Tras la suspensión del proceso de referendo revocatorio contra
el presidente Maduro, que denunció como una ruptura del orden
constitucional en Venezuela.
La oposición venezolana advirtió este
viernes que llegó la hora de las definiciones tras la suspensión del
proceso de referendo revocatorio contra el presidente Nicolás Maduro,
que denunció como una ruptura del orden constitucional.
“El miércoles va a ser el inicio de una
movilización en todo el país, vamos a tomar Venezuela de punta a punta,
todo el pueblo movilizado para restituir el hilo constitucional”,
anunció el líder opositor Henrique Capriles, en rueda de prensa de la
opositora Mesa de la Unidad Democrática (MUD).
Junto a los máximos dirigentes de la
MUD, el excandidato presidencial informó que además la Asamblea
Nacional, de mayoría opositora, sesionará de urgencia el domingo para
“tomar decisiones”, porque Maduro está “en desobediencia de la
Constitución”.
“En Venezuela se dio un golpe de Estado,
no se puede calificar de otra forma. Llegó la hora de defender la
Constitución”, manifestó Capriles.
El dirigente aseguró que el Parlamento
evaluará la “conducta” de Maduro, quien está de gira por Azerbaiyán,
Irán, Arabia Saudita y Catar. En su primera escala, dio declaraciones a
la televisión oficial, pero no se refirió al referendo.
En tanto, el sábado marchará en Caracas un grupo de mujeres que se autodenomina las “resteadas” , encabezadas por Lilian Tintori, esposa del opositor preso Leopoldo López.
La coalición definió esa estrategia tras
la decisión del Consejo Nacional Electoral (CNE), anunciada la noche
del jueves, de postergar el recaudo de cuatro millones de firmas (20%
del padrón de votantes), previsto entre el 26 al 28 de octubre, como
último paso para la convocatoria al referendo.
– Riesgo de estallido social –
Capriles calificó la suspensión del
proceso de muy “peligrosa”: “No queremos que este país termine en un
estallido social y el referendo ha sido contención para que no se dé”,
advirtió.
“Ojalá que la Fuerza Armada haga también
valer la Constitución”, dijo el opositor, quien tiene una prohibición
de salida del país al igual que otros siete opositores.
Henry Ramos Allup, presidente del Parlamento, estimó que los
chavistas decidieron “asesinar el referendo” antes que enfrentar “al
gentío” (multitudes) que iba a firmar la próxima semana.
El CNE había adelantado que el
referendo, si se cumplía con el 20%, se haría en febrero o marzo de
2017. Muy tarde para la oposición, ya que en ese caso, según la
Constitución, el presidente revocado cede el poder a su vicepresidente,
sin llamado a nuevas elecciones.
Pero la oposición estaba
confiada en que una masiva presión ciudadana obligaría al CNE a realizar
el referendo y lograr así elecciones anticipadas.
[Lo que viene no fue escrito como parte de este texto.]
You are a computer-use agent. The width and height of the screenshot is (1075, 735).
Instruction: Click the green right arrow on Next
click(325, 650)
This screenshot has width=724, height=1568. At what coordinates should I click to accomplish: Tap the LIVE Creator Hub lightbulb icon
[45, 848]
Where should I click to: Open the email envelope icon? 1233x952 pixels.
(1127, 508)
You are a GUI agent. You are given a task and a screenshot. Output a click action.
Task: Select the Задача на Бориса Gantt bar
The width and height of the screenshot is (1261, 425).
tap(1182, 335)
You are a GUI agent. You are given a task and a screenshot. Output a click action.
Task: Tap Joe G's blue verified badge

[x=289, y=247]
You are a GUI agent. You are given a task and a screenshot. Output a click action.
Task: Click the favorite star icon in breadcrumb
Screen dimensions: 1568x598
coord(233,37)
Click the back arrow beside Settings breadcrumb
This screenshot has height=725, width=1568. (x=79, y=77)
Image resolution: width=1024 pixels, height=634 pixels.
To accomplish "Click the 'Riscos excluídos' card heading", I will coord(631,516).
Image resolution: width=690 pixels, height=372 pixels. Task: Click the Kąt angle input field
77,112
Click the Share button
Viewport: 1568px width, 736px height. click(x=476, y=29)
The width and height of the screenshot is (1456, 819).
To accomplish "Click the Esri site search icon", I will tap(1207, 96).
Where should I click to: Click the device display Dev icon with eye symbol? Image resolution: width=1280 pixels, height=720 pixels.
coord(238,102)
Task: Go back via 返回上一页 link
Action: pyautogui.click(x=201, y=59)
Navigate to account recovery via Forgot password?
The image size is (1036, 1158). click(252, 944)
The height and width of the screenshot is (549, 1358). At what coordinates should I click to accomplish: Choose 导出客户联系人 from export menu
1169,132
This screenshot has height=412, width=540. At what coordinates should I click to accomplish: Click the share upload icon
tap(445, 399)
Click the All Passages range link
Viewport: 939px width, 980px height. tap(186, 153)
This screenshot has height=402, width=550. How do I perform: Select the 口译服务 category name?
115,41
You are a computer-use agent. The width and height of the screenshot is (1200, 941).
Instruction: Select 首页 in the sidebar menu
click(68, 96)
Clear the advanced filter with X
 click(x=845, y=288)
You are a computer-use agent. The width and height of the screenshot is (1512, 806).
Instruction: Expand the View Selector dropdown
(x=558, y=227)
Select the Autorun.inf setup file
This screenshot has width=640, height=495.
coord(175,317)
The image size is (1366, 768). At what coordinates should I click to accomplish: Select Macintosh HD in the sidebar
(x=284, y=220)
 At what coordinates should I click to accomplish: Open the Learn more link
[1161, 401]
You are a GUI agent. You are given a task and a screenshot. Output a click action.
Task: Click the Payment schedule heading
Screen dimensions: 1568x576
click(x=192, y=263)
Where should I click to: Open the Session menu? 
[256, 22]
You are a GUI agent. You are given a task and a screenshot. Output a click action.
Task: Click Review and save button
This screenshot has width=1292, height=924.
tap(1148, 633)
“Se aumentan los riesgos de protestas
desestabilizadoras”, que pueden “degenerar en violencia” y represión
militar, opinó Diego Moya-Ocampos, analista del IHS Markit Country Risk
(Londres).
La gran duda sigue siendo qué margen de
acción tiene la MUD, dado que las marchas por el referendo han sido
modestas, con excepción del pasado 1 de septiembre, cuando aseguran
haber reunido un millón de personas.
– Crisis en nueva fase –
Ramos Allup anunció que representantes
de la MUD viajarán pronto a Washington para pedirle al secretario
general de la Organización de Estados Americanos (OEA), Luis Almagro,
que aplique la Carta Democrática en Venezuela.
Más temprano, Almagro afirmó que “es
hora de tomar acciones concretas” pues se confirma el “rompimiento
democrático” en Venezuela, en tanto que Estados Unidos acusó al CNE de
intentar “bloquear” una salida democrática a la crisis.
Desde un inicio, el oficialismo había
advertido que cerraría el paso al referendo y hace meses interpuso 8.600
acciones legales contra la recolección del 1% aduciendo que la MUD
incluyó firmas de fallecidos, menores de edad y convictos.
Jorge Rodríguez, encargado por Maduro
para defenderlo en el proceso, reiteró este viernes que el referendo
“murió al nacer” porque cometieron el “peor fraude de la historia de
Venezuela”.
“Entramos en una nueva fase, que se aleja más de la democracia integral, la negociación y el respeto institucional”, aseguró Luis Vicente León, presidente de Datanálisis.
Para el analista Benigno Alarcón, el gobierno optó por una “peligrosa maniobra de aislamiento y cierre político”, pues perdió su “competivitidad electoral”
tras la muerte de Chávez. De hecho, los comicios de gobernadores que
debían hacerse a fines de 2016 fueron pospuestas para 2017.